Signing this was a no-brainer: Not just because I love the Beatles. Not just because I love Yellow Submarine. Not just because Morrison’s graphic novel was top-notch. But because Yellow Submarine had a direct impact on my becoming an even bigger comics fan when I was 12 years old. You can read why here, if you’re so inclined. You might dig it.

Anyway, after I signed the petition, which was started two years ago by a fan named Francis Baldevarona, I approached Bill to see if he wanted to write a guest column that would not just promote the petition — sign here! — but also outline what a Yellow Submarine ongoing comics series could entail. (I interviewed him about the graphic novel, published by Titan Comics, some years back.)

So Bill came up with 13 BURNING QUESTIONS THAT COULD BE ANSWERED BY AN ONGOING YELLOW SUBMARINE COMICS SERIES. Not a definite outline or anything; just a walk through the Headlands.

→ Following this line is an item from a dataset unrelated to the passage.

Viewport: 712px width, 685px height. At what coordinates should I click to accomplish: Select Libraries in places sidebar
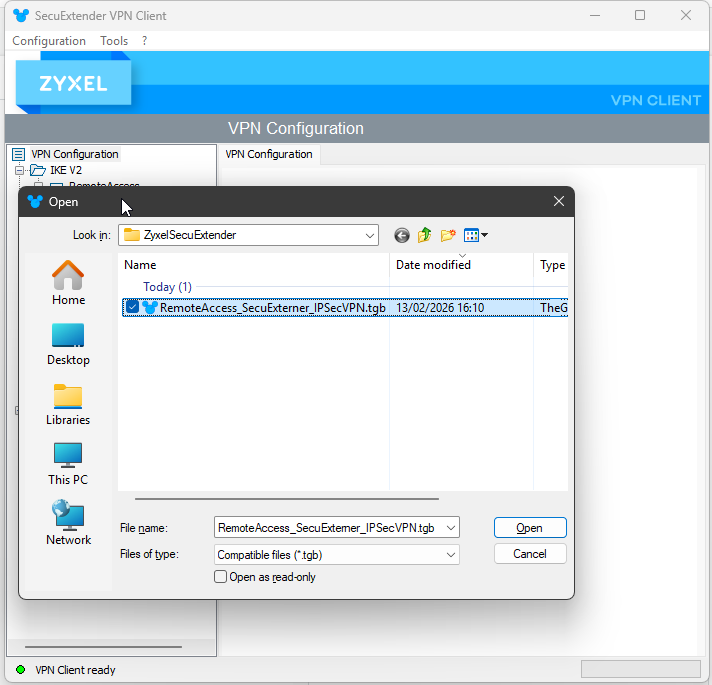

It’s all in the mind, y’know…


1. During the Blue Meanie assault on Pepperland, Old Fred climbs an Aztec pyramid to get to the Yellow Submarine that’s perched on top. But how did it get there? He knows the workings of the craft inside and out. Did Young Fred have a previous adventure in the golden submersible?

2. Is the Beatles’ house, “The Pier,” a giant Tardis? It’s much bigger inside than outside, and the many interior doors seem to open into other times and places such as King Kong’s New York City, George’s meditation retreat, and a symphony hall. Adventures within the Beatles’ mansion seem limitless.

3. How did John become the Frankenstein Monster, and what would happen to the Beatles if they lost the solution that turns him back into John?

4. What are the origins of the Apple Bonkers, Jack the Nipper, the Countdown Clown, the Snapping Turtle Turks, the Hidden Persuaders, and the Butterfly Stompers, and how did they end up in service to the Chief Blue Meanie? Why do they serve him so faithfully? Are they well-paid, or does he have some compromising photos in a safe somewhere?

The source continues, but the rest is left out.